▸ WHAT TO WORK ON
Once the line containing "Click MACD zero line value 0.00" appears, output it and each remaining line of the records below exactly, with no pictures and nothing more.

▸ STORED DATA
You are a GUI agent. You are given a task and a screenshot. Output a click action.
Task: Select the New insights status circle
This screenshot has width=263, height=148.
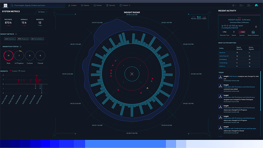[x=8, y=55]
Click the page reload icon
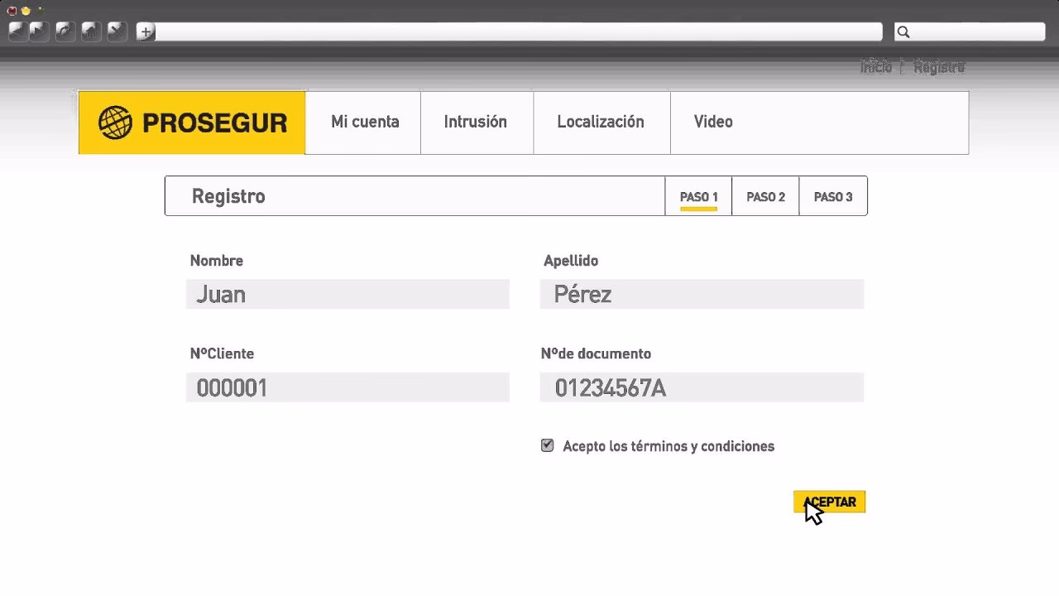The width and height of the screenshot is (1059, 596). point(65,31)
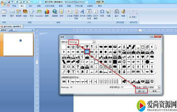Click the 符号 (Symbol) Ω icon
Image resolution: width=177 pixels, height=112 pixels.
(102, 12)
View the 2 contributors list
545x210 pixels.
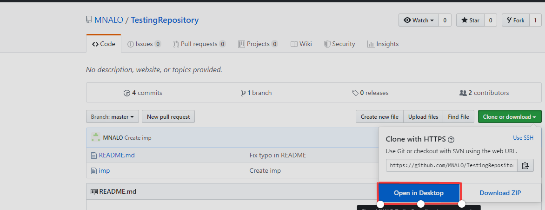484,93
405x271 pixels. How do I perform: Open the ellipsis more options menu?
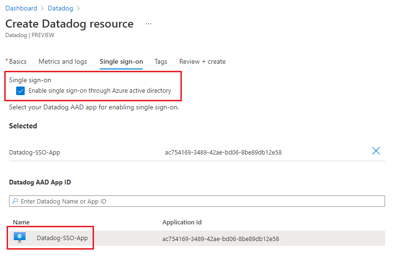click(149, 24)
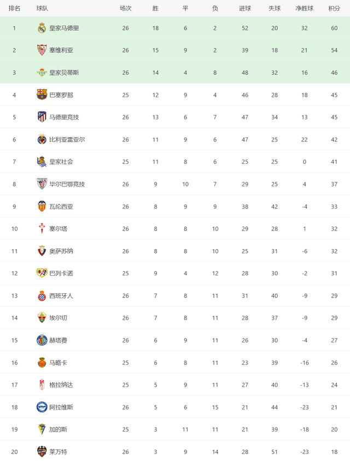Viewport: 350px width, 461px height.
Task: Open the 塞尔塔 team name link
Action: coord(58,229)
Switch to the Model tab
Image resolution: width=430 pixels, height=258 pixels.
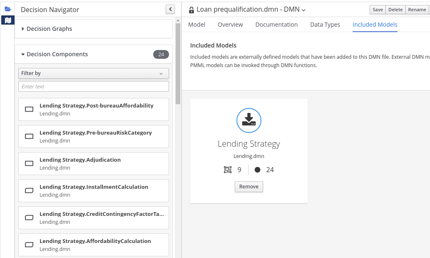pyautogui.click(x=196, y=25)
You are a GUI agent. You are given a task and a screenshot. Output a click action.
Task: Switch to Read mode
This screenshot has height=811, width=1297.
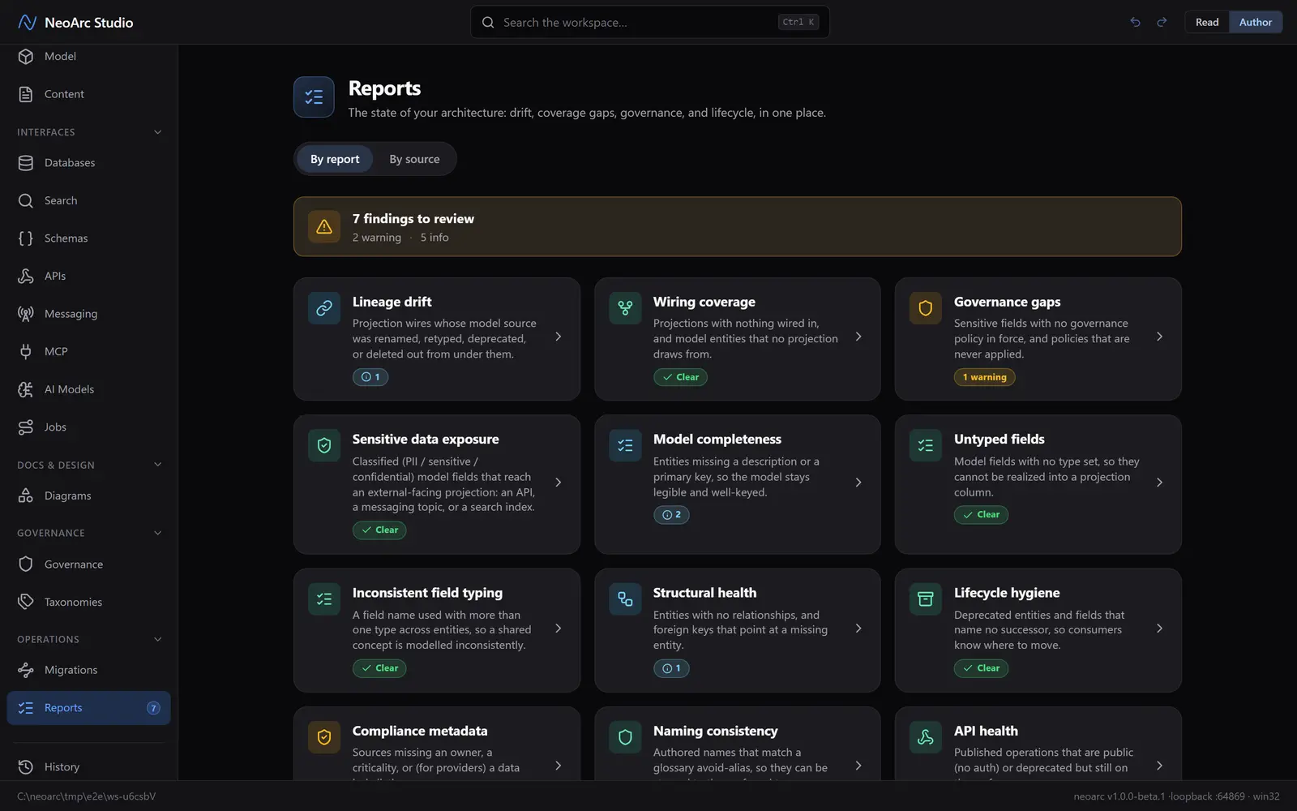1207,22
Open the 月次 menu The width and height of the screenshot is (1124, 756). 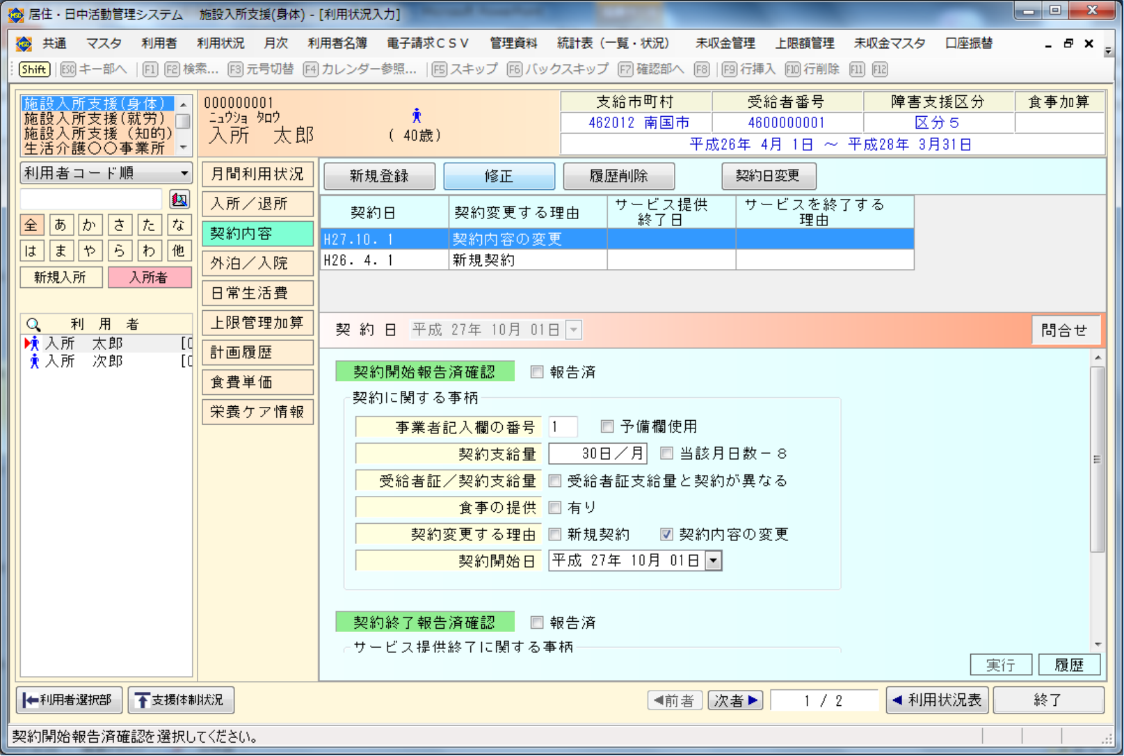(275, 43)
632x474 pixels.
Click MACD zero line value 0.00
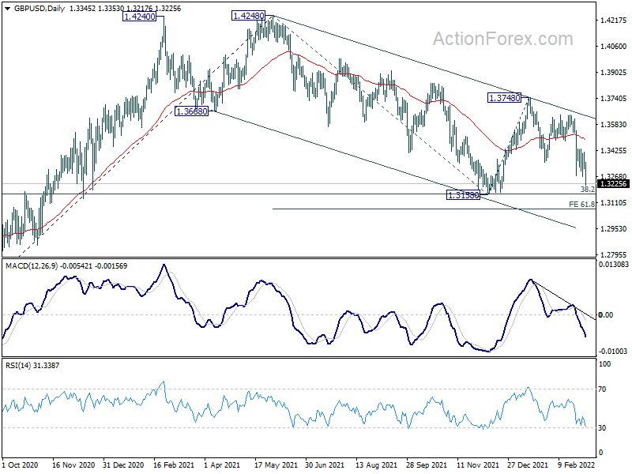tap(606, 314)
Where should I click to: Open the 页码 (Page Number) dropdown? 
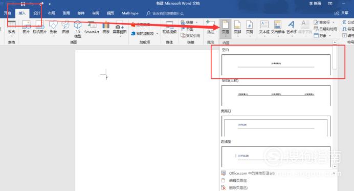[x=250, y=29]
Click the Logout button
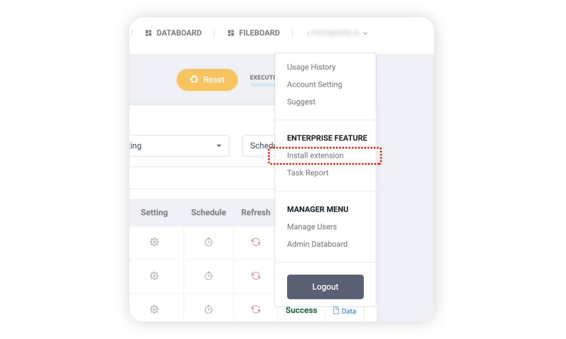The width and height of the screenshot is (566, 339). [x=325, y=287]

▸ SOLVED EXERCISE
Click MACD zero line value 0.00
tap(606, 314)
Where should I click to: Open the 页码 (Page Number) dropdown? 
[x=250, y=29]
Click the Logout button
The width and height of the screenshot is (566, 339). [x=325, y=287]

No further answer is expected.